Saved data entries:
= Beginning of Section =

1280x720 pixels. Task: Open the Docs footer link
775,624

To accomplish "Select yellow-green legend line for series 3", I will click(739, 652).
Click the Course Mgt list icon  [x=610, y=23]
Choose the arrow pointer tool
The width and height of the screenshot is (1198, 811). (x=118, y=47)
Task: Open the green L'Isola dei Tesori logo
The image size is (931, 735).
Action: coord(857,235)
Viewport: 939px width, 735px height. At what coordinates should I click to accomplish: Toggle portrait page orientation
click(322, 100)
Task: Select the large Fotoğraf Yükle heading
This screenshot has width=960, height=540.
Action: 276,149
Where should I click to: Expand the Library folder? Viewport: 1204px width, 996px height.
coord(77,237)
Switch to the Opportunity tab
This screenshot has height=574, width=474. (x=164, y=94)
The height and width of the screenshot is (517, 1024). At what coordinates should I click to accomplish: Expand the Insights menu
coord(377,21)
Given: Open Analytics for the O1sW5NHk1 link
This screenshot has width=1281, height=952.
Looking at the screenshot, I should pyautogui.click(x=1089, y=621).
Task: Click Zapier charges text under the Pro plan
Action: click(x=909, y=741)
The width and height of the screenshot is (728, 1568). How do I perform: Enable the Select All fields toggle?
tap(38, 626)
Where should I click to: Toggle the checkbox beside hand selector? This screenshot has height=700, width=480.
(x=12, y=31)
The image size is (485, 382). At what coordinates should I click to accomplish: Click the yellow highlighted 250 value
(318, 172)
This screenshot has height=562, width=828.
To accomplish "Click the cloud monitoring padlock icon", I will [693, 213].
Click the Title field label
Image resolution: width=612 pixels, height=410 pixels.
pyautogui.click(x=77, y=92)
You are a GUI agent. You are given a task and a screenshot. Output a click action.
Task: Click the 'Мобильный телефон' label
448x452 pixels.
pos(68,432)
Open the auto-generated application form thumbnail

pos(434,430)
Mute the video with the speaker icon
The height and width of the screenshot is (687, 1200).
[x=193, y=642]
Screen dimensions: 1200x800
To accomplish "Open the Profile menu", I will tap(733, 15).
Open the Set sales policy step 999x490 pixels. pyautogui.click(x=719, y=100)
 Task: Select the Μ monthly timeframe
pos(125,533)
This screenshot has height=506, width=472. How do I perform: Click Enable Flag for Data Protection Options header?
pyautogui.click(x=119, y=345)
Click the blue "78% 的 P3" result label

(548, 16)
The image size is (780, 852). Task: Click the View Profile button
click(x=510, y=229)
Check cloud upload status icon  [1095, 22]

= End of Section =

§ **Instructions to follow**: Could you set down each entry above word for word?

§ **Exercise solution**:
1280x720 pixels. Task: Open the Docs footer link
775,624

To accomplish "Select yellow-green legend line for series 3", I will click(739, 652).
Click the Course Mgt list icon  [x=610, y=23]
Choose the arrow pointer tool
The width and height of the screenshot is (1198, 811). (x=118, y=47)
Task: Open the green L'Isola dei Tesori logo
The image size is (931, 735).
Action: coord(857,235)
Viewport: 939px width, 735px height. At what coordinates should I click to accomplish: Toggle portrait page orientation
click(322, 100)
Task: Select the large Fotoğraf Yükle heading
This screenshot has width=960, height=540.
Action: 276,149
Where should I click to: Expand the Library folder? Viewport: 1204px width, 996px height.
coord(77,237)
Switch to the Opportunity tab
This screenshot has height=574, width=474. (x=164, y=94)
The height and width of the screenshot is (517, 1024). At what coordinates should I click to accomplish: Expand the Insights menu
coord(377,21)
Given: Open Analytics for the O1sW5NHk1 link
This screenshot has width=1281, height=952.
Looking at the screenshot, I should pyautogui.click(x=1089, y=621).
Task: Click Zapier charges text under the Pro plan
Action: click(x=909, y=741)
The width and height of the screenshot is (728, 1568). How do I perform: Enable the Select All fields toggle?
tap(38, 626)
Where should I click to: Toggle the checkbox beside hand selector? This screenshot has height=700, width=480.
(x=12, y=31)
The image size is (485, 382). At what coordinates should I click to accomplish: Click the yellow highlighted 250 value
(318, 172)
This screenshot has height=562, width=828.
To accomplish "Click the cloud monitoring padlock icon", I will [693, 213].
Click the Title field label
Image resolution: width=612 pixels, height=410 pixels.
pyautogui.click(x=77, y=92)
You are a GUI agent. You are given a task and a screenshot. Output a click action.
Task: Click the 'Мобильный телефон' label
448x452 pixels.
pos(68,432)
Open the auto-generated application form thumbnail

pos(434,430)
Mute the video with the speaker icon
The height and width of the screenshot is (687, 1200).
[x=193, y=642]
Screen dimensions: 1200x800
To accomplish "Open the Profile menu", I will tap(733, 15).
Open the Set sales policy step 999x490 pixels. pyautogui.click(x=719, y=100)
 Task: Select the Μ monthly timeframe
pos(125,533)
This screenshot has height=506, width=472. How do I perform: Click Enable Flag for Data Protection Options header?
pyautogui.click(x=119, y=345)
Click the blue "78% 的 P3" result label

(548, 16)
The image size is (780, 852). Task: Click the View Profile button
click(x=510, y=229)
Check cloud upload status icon  [1095, 22]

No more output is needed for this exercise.